Воздух между тем был чистым и холодным, как само море. С отливающей ультрамарином водой до затянутого дымкой горизонта, парящими в бледном небе альбатросами и изредка появляющимися в волнах сивучами. Пароход резал стальным форштевнем морскую зыбь, размеренно стучали машины.
Через пятнадцать минут последовала команда «Вниз!», пришло время очередной партии. Спустились в вонючий трюм, влезли на опостылевшие нары.
— Ну, давай, что там за история про воровок?
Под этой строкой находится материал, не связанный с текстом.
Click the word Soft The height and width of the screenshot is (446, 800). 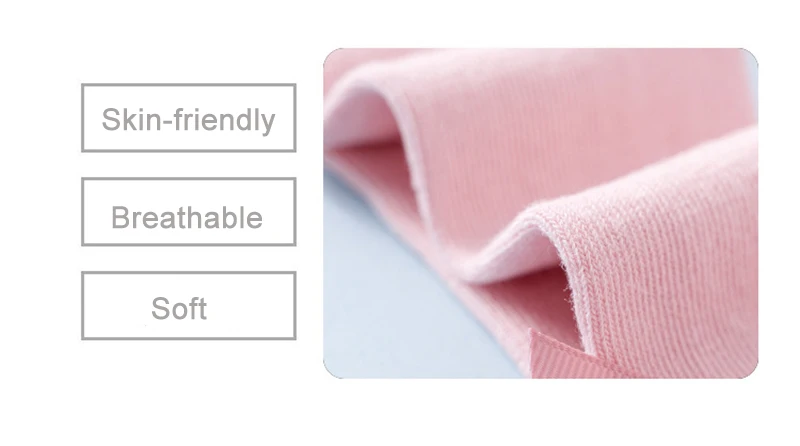[179, 308]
— придвинулся к Шаману Трибой.
— История была занимательная, — прилёг тот на бок и ухмыльнулся. — Тогда я отбывал свой третий срок близ Норильска, на золотом прииске. Там сильно захворал и попал в больничку. Вышел спустя два месяца. А поскольку на тяжёлых работах использоваться не мог, меня с ещё двумя доходягами отправили южнее, на подсобное хозяйство. Там выращивали овощи и свиней для администрации ГУЛАГа Красноярского края. Хозяйство состояло из лагпунктов, и работали там в основном женщины. Привезли нас в один, сдали по акту и сразу в баню. Вымылись, хотели одеваться, ан нет. Заходят человек пять баб и давай пялиться.
— Вот этот вроде ничего, — кивает на меня одна, здоровенная кобыла. — Если подкормить, в самый раз. Посмеялись и ушли.
Одного из ребят определили плотником на теплицы, а меня со вторым, звали Рябой, в бойлерную. Кидать уголь в топку, выносить шлак и греть воду.
На следующее утро, только заступили, приходит та самая кобыла. В форме, с погонами лейтенанта.
— Будем знакомы, — говорит мне, — Валя.
— Паша, — отвечаю. — Очень приятно.
— Я тут начальник охраны, будешь моим любовником. Ясно?